One fan even doxed her home address in Toronto in a public tweet. Talusan documented the worst of the harassment in a thread.
Amid the initial wave of attacks, Talusan was surprised to see a direct message from the pop star herself in her Twitter inbox.
"I seriously thought I was hallucinating," she said.
Grande wrote that she found her "craft" and articles "extremely valid."
Talusan said she wrote back, apologizing for calling the singer names like "bitchass buzzard" and a "spoiled white girl from Boca." Grande apologized herself.
Talusan said she thought the conversation would end there, but she was even more shocked when the singer continued to write her over DM. The two then talked about their mental health journeys and suffering from PTSD.
"Grande kept DM'ing me to reassure me that she writes her songs and then about her PTSD. I made sure to validate her feelings, told her healing isn’t linear, and recommended a book," she said.
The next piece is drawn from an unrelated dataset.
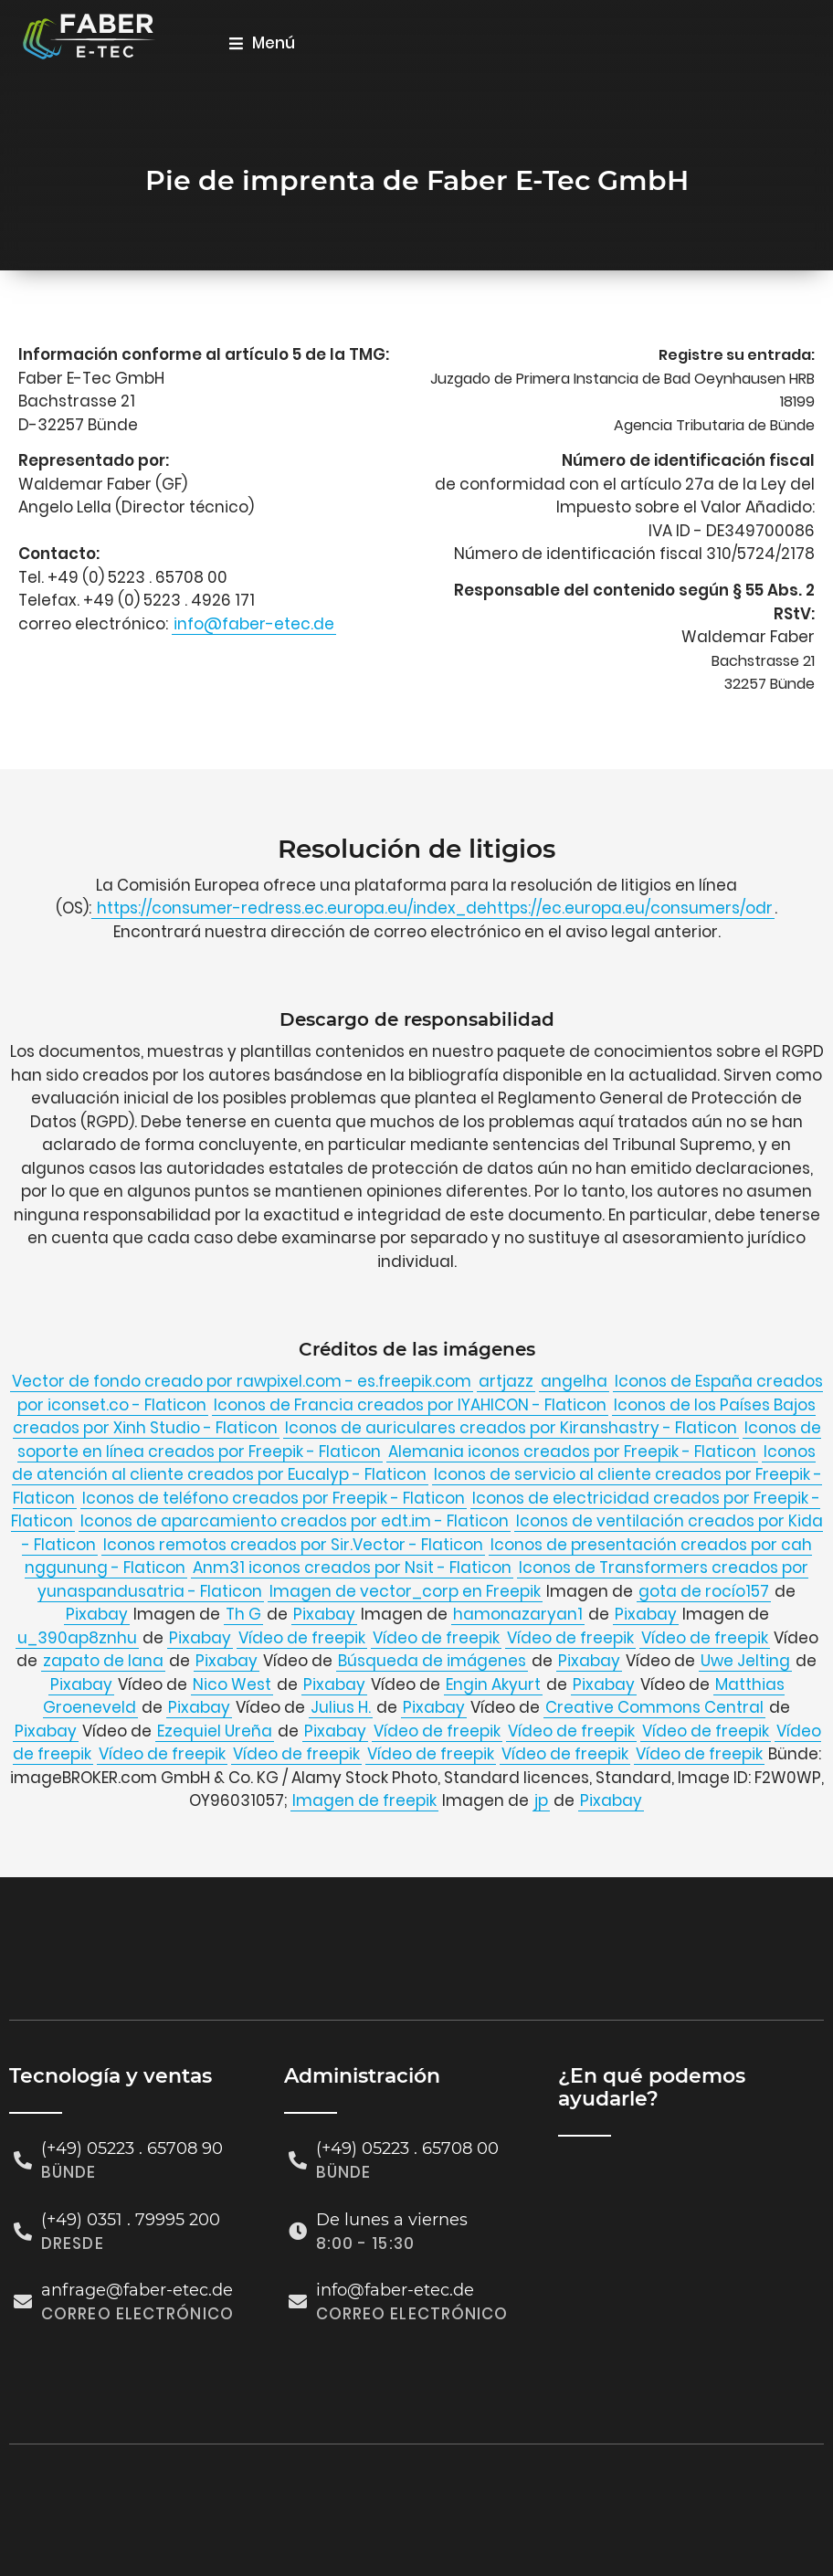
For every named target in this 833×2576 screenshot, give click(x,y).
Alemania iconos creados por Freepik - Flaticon (572, 1451)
Talusan said she then took the opportunity to share screenshots of what her fans were sending her, and asked her to "get them to stop." She found Grande's response to that request, however, to be "completely unsatisfactory."
"they're just reacting with similar energy to what they've read honestly. Your tweets were hostile. they're upset and they're passionate," the singer wrote before apologizing "on their behalf" because she does not "love that type of behavior."
"She essentially victim-blamed and gaslit me," Talusan said in response to the message. "Grande dismissed it as her fans being 'upset and passionate,' who were reacting with 'similar energy' to my tweets."
"I’m aware that Ariana Grande can’t control all of her fans and followers," she added. "However, pretending like she has 0 influence over her stans is disingenuous and irresponsible."
Ariana Grande and her reps did not immediately respond to BuzzFeed News' request for comment.
Recently, several celebrities — including Justin Bieber, Michael Che, Olivia Munn, Lizzo, and of course Grande — have all spoken out about media criticism they've received.
Talusan believes famous people should be more discerning about "constructive criticism."
"What some celebrities seem to not realize is that no reasonable person would ever throw big, public tantrums when faced with constructive criticism," she said. "Working-class people get a performance review at their jobs on a yearly basis, and it’s not a big deal. Imagine if we all went to the media whenever our boss passed us over for a promotion or a raise, or we didn’t get an A in a class. No one deserves abuse, but constructive feedback is not abuse."
She went on to say that by refusing to "denounce the racist, misogynist, transphobic, and otherwise violent harassment her stans have waged in her name," Grande is effectively and "implicitly condon[ing] it."
The reactions from big-name celebrities are "about protecting their fragile egos," she added.
"As more powerful and public figures react to honest and genuine critique by demanding silence and threatening violence, it seems as if celebrities consider themselves above human."